1. Mon livre est un essai. Bien qu’il tente, comme vous le remarquez, de construire méthodiquement ses concepts à partir du matériel analytique disponible, il ne prétend pas répondre à tous les problèmes qui se posent, ni fournir une théorie complète de son objet : les rythmes de l’individuation singulière et collective. Il voudrait juste faire émerger celui-ci dans la conscience scientifique. Si cet objectif était atteint, cela me suffirait grandement. Mon livre constitue plus une proposition de recherche, l’esquisse d’un programme de travail, qu’une réponse globalisante qui donnerait une clé pour toutes les serrures contemporaines. On m’a déjà reproché cette « ambition », comme vous dîtes, ou même le côté « totalisant » de ma démarche.

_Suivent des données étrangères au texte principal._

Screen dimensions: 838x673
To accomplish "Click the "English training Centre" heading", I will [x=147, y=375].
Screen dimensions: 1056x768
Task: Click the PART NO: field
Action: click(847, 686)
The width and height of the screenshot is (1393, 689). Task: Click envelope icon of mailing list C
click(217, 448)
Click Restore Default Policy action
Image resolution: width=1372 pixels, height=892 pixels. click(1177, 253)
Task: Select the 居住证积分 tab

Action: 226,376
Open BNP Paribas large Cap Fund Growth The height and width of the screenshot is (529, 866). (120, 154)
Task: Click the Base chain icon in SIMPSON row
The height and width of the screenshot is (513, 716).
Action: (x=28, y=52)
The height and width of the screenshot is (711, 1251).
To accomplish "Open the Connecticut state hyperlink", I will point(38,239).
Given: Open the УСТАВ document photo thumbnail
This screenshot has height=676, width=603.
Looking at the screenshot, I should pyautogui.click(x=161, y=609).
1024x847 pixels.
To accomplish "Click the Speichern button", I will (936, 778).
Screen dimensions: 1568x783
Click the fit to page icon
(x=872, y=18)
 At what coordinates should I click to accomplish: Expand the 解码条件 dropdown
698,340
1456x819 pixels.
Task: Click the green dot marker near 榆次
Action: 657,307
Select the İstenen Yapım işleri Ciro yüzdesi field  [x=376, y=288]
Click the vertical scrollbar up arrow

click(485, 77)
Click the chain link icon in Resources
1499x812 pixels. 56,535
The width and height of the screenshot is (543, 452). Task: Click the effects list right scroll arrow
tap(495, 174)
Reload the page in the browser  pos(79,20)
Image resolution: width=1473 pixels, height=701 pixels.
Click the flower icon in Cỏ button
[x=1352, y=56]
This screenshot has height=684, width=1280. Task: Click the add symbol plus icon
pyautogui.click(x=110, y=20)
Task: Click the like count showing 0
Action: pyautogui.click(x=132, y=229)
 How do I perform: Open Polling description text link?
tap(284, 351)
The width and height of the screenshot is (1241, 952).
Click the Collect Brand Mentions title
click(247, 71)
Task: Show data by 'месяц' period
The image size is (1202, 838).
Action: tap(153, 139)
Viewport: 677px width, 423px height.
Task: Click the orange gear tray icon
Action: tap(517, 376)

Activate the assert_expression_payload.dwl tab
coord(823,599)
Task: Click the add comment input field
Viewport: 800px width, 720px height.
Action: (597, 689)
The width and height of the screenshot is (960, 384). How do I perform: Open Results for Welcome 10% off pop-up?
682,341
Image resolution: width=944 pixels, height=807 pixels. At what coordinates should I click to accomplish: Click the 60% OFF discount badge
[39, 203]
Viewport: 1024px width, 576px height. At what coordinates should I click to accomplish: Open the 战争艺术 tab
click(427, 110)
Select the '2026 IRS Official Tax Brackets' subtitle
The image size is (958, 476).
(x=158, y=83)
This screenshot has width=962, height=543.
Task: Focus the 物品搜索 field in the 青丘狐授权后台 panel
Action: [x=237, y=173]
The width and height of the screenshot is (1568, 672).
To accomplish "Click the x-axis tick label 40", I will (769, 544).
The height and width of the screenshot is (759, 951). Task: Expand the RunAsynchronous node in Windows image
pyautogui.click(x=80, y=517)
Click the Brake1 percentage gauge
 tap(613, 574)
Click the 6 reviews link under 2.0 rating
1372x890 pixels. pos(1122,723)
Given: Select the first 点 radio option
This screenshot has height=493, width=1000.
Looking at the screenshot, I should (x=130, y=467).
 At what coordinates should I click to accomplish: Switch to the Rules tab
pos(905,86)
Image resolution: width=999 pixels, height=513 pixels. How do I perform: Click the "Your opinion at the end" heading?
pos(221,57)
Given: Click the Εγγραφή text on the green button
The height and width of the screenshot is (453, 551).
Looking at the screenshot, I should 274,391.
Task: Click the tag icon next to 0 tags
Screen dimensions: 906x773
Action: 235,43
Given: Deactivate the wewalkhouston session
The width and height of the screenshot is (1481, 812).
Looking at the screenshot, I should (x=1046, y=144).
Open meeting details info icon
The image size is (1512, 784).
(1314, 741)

À cela je réponds habituellement : A. que nous ne pouvons plus nous satisfaire, de par la nature même du nouveau monde dans lequel nous sommes entrés, de déclarations d’intention concernant la transdisciplinarité, il nous faut la mettre en pratique activement et individuellement (c’est-à-dire pas seulement par une juxtaposition de spécialistes) car aucune discipline ne peut, encore plus aujourd’hui qu’hier, comprendre à elle seule ce qui est train d’émerger. Mauss, qui était passé à travers une période historique par bien des points semblables à la nôtre, l’avait d’ailleurs bien compris : « C’est aux confins des sciences, à leurs bords extérieurs, aussi souvent qu’à leurs principes, qu’à leur noyau et à leur centre que se font leurs progrès » (« Rapports réels et pratiques de la psychologie et de la sociologie », 1924) ;
B. que les sciences sociales ne peuvent progresser que par un déplacement radical de point de vue. Je milite, pour cette raison, comme Alain Caillé mais sans m’en faire la même conception, en faveur d’un changement de paradigme. En simplifiant outrageusement, on peut dire qu’après l’affaissement des paradigmes structuralistes et systémistes, l’individualisme méthodologique, sous différentes formes, a pris le dessus. Or, cette mutation n’a pas apporté les résultats escomptés. En fait, ni l’un ni l’autre de ces paradigmes ne peut rendre compte de la période présente. Il est vrai qu’un certain nombre de « théories intermédiaires » ou « centristes » dans la classification de Margaret Archer, (Elias, Bourdieu, Foucault, Touraine, Habermas, Giddens, Bauman, Caillé, Boltanski, Thévenot, entre autres) ont essayé, partant du même constat, de dépasser les dualismes traditionnels des sciences sociales. Mais elles connaissent aujourd’hui des ratés qui tiennent, me semble-t-il, essentiellement à leur difficulté à conjuguer primat de la temporalité, éthique et politique. D’où la nécessité d’un nouveau modèle général – comme celui que fournit le rythme – pour relancer la réflexion ;
C. qu’on confond souvent, de manière polémique, totalisation et puissance d’un concept. Le concept de rythme n’est pas globalisant ou totalisant, il possède tout simplement une puissance que j’essaie, avec mes moyens, d’explorer. C’est cette puissance de problématisation nouvelle qui dérange les habitudes de pensée et les partages du territoire institutionnel qui leur sont liés – et qui explique ces caricatures absurdes qui me sont parfois opposées.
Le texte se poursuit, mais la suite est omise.